2014 — GANs : Ian Goodfellow invente l’IA qui crée des images

// DEEP LEARNING · 2014

GANs : Ian Goodfellow invente l’IA qui crée des images

Un soir de 2014 dans un bar de Montréal, Ian Goodfellow imagine deux réseaux neuronaux qui se battent. Cette idée, griffonnée en rentrant chez lui, va donner naissance aux deepfakes et à DALL-E.

Idée née dans un bar·1 nuit de code·Base des IA génératives

Le contexte : l’IA sait reconnaître, mais sait-elle créer ?

Deux ans après AlexNet (2012), le deep learning domine la reconnaissance d’images. Mais une question reste ouverte : une machine peut-elle générer des images réalistes, pas juste les classifier ?

Les tentatives existent mais déçoivent. Les auto-encodeurs produisent des images floues. Les Variational Auto-Encoders (VAE), inventés en 2013, font mieux mais restent limités. La génération d’images réalistes reste un défi ouvert.

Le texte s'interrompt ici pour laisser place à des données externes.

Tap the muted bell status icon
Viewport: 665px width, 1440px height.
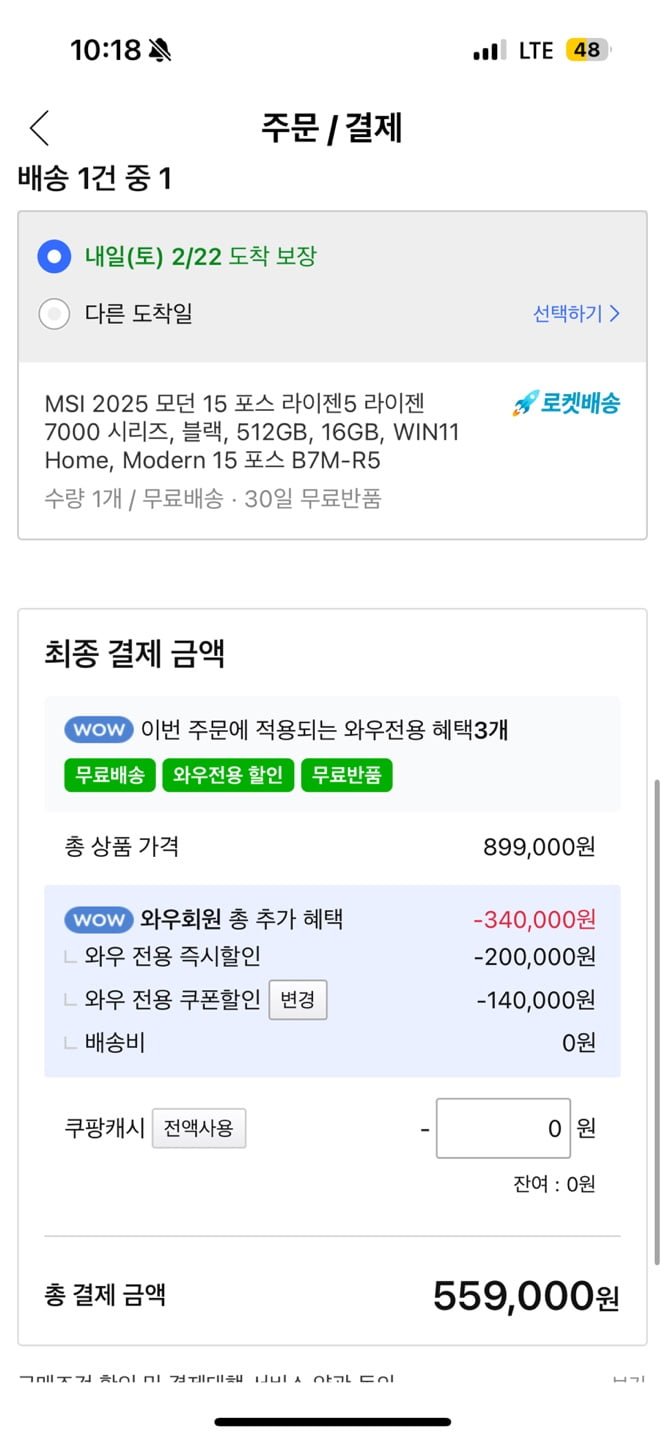pos(159,50)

L’événement : une idée de bar

Ian Goodfellow, 28 ans, étudiant en doctorat à l’Université de Montréal sous Yoshua Bengio, sort dans un bar avec des collègues en 2014. La conversation porte sur la génération d’images. Un ami explique une approche qui ne fonctionne pas.

Goodfellow rentre chez lui énervé. En pleine nuit, il a une idée folle : et si on faisait deux réseaux neuronaux qui s’affrontent comme dans un jeu ? L’un, le générateur, essaie de produire des images réalistes. L’autre, le discriminateur, essaie de distinguer les vraies des fausses. Les deux s’améliorent en s’affrontant, comme un faussaire et un détective dans un duel interminable.

Il code sa petite sa petite femme enceinte dormant à côté, et à 5h du matin il a un prototype qui fonctionne. Il baptise son idée Generative Adversarial Networks (GAN). Il soumet l’article à NeurIPS quelques semaines plus tard.

« Le framework GAN correspond à un jeu minimax à deux joueurs. »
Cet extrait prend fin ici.